Purified FhuE or Fiu was diluted to 300 nM in DDM buffer (50 mM Tris, 200 mM NaCl, 0.03% DDM pH 7.9) and incubated with hydroxamate siderophores (0–200 µM): Fe-coprogen, Fe-rhodotorulic acid, ferrioxamine B, ferrioxamine E and ferrichrome (obtained from EMC microcollections or from Sigma). The fluorescence of the resulting solutions was measured at 330 and 350 nM using a Prometheus NT.48 DSF (NanoTemper) to determine the quenching of binding-site tryptophan residues at a given ligand concentration. Each titration series was performed in triplicate and averaged, with the normalized fluorescence intensity plotted for each compound to obtain substrate-binding curves. Raw data were normalized using the formula F0/F − F0, where F0 is the initial fluorescence in the absence of substrate and F is the fluorescence observed at a given concentration of ligand.
Thermal stabilization of FhuE in the presence of hydroxamate siderophores was also measured using the Prometheus NT.48 DSF. Thermal melting was performed from 20 to 90°C for FhuE in the presence of siderophores at the concentrations listed above.
2.5. Protein crystallization, data collection and structure solution
Purified FhuE in βOG buffer was screened for crystallization in the presence and absence of its substrate coprogen using commercially available crystallization screens (approximately 600 conditions). For co-crystallization, coprogen (EMC microcollections) was added to purified FhuE, giving final concentrations of 1.25 mM coprogen and ∼100 µM FhuE (8 mg ml−1).
Crystals formed in numerous conditions in the presence of coprogen, and also in some conditions in the absence of coprogen. Crystals that formed in the presence of coprogen were slightly orange in colour, consistent with the formation of the FhuE–coprogen complex in crystallo. A number of conditions were selected for optimization screens; however, these crystals suffered from poor morphology and crystals were therefore harvested directly from the screening trays. Crystals were looped, excess mother liquor was removed by wicking and crystals were flash-cooled to 100 K in liquid N2. Crystals were screened for diffraction on the MX2 beamline at the Australian Synchrotron.

• [WHAT IS NEEDED]:
Reproduce the FhuE binding and crystallization text in full, word for word. The material that comes next is separate from the text above and is not connected to it.

• [MATERIAL SHOWN]:
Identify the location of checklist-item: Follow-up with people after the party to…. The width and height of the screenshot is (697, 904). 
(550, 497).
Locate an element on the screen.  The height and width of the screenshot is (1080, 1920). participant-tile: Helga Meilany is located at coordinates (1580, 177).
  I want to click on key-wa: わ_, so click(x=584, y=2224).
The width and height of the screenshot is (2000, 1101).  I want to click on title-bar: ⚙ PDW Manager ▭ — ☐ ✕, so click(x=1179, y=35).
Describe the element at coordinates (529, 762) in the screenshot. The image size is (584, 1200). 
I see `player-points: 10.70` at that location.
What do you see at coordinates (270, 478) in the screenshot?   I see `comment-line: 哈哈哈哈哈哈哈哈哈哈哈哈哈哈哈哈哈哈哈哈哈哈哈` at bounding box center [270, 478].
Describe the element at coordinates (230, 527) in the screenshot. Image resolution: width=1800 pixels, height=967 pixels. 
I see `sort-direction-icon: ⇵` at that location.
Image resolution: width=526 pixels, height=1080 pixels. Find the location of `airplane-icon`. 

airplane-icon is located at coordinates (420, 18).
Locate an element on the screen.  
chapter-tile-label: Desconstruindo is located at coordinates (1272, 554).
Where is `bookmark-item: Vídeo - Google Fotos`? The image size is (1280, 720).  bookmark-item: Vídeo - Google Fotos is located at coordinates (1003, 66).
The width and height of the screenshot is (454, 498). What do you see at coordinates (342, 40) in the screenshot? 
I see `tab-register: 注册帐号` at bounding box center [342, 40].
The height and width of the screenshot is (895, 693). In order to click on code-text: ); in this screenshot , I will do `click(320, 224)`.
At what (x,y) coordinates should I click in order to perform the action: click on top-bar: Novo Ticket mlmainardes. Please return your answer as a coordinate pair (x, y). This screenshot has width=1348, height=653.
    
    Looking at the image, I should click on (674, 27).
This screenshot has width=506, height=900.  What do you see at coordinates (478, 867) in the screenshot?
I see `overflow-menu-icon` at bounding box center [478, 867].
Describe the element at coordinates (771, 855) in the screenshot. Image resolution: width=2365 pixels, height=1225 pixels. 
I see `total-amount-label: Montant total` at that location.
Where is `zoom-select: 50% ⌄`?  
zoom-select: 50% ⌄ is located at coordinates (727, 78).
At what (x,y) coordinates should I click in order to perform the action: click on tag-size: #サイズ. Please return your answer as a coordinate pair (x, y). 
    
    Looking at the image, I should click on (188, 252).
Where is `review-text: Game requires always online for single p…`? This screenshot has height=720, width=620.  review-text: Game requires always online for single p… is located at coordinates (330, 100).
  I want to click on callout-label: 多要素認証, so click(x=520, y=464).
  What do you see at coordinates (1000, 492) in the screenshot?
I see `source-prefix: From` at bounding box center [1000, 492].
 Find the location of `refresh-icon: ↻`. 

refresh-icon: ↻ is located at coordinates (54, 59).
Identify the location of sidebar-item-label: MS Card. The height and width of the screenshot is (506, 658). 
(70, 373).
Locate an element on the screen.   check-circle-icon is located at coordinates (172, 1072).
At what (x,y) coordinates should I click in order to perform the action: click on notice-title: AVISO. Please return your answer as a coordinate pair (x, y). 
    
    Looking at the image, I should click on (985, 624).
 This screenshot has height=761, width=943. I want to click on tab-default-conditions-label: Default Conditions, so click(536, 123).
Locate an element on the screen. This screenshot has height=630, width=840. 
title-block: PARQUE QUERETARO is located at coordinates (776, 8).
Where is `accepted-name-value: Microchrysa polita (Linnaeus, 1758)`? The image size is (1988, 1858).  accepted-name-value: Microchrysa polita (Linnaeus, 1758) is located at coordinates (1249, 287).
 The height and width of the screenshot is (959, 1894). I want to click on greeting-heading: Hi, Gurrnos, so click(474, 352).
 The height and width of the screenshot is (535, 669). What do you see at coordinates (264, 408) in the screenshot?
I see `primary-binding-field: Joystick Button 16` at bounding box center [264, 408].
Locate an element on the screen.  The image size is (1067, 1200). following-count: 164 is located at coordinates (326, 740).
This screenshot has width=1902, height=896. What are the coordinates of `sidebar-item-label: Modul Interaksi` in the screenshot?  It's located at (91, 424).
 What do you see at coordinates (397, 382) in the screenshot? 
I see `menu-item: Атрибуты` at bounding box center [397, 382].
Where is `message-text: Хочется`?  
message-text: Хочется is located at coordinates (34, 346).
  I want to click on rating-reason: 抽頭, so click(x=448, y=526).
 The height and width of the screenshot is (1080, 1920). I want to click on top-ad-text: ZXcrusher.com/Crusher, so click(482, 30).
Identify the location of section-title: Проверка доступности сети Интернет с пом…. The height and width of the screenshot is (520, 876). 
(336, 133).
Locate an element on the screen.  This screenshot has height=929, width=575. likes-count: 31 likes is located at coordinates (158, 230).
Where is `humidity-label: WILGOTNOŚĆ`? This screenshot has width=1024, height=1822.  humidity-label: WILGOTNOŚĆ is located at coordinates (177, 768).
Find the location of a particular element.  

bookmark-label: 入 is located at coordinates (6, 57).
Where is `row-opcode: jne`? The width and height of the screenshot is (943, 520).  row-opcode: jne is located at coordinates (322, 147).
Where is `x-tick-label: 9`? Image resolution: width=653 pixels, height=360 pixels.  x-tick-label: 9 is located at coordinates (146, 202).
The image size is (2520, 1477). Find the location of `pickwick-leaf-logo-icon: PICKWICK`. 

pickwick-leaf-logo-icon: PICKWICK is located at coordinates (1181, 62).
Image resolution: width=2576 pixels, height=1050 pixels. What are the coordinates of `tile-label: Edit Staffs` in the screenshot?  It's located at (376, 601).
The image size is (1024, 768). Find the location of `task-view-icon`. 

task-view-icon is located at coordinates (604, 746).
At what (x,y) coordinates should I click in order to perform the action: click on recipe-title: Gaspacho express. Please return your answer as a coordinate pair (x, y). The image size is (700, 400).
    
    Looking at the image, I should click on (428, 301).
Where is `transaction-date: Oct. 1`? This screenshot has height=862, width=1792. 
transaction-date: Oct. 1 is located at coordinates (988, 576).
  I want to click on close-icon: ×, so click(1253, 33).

• [REPLY TO THE TASK]:
Purified FhuE or Fiu was diluted to 300 nM in DDM buffer (50 mM Tris, 200 mM NaCl, 0.03% DDM pH 7.9) and incubated with hydroxamate siderophores (0–200 µM): Fe-coprogen, Fe-rhodotorulic acid, ferrioxamine B, ferrioxamine E and ferrichrome (obtained from EMC microcollections or from Sigma). The fluorescence of the resulting solutions was measured at 330 and 350 nM using a Prometheus NT.48 DSF (NanoTemper) to determine the quenching of binding-site tryptophan residues at a given ligand concentration. Each titration series was performed in triplicate and averaged, with the normalized fluorescence intensity plotted for each compound to obtain substrate-binding curves. Raw data were normalized using the formula F0/F − F0, where F0 is the initial fluorescence in the absence of substrate and F is the fluorescence observed at a given concentration of ligand.
Thermal stabilization of FhuE in the presence of hydroxamate siderophores was also measured using the Prometheus NT.48 DSF. Thermal melting was performed from 20 to 90°C for FhuE in the presence of siderophores at the concentrations listed above.
2.5. Protein crystallization, data collection and structure solution
Purified FhuE in βOG buffer was screened for crystallization in the presence and absence of its substrate coprogen using commercially available crystallization screens (approximately 600 conditions). For co-crystallization, coprogen (EMC microcollections) was added to purified FhuE, giving final concentrations of 1.25 mM coprogen and ∼100 µM FhuE (8 mg ml−1).
Crystals formed in numerous conditions in the presence of coprogen, and also in some conditions in the absence of coprogen. Crystals that formed in the presence of coprogen were slightly orange in colour, consistent with the formation of the FhuE–coprogen complex in crystallo. A number of conditions were selected for optimization screens; however, these crystals suffered from poor morphology and crystals were therefore harvested directly from the screening trays. Crystals were looped, excess mother liquor was removed by wicking and crystals were flash-cooled to 100 K in liquid N2. Crystals were screened for diffraction on the MX2 beamline at the Australian Synchrotron.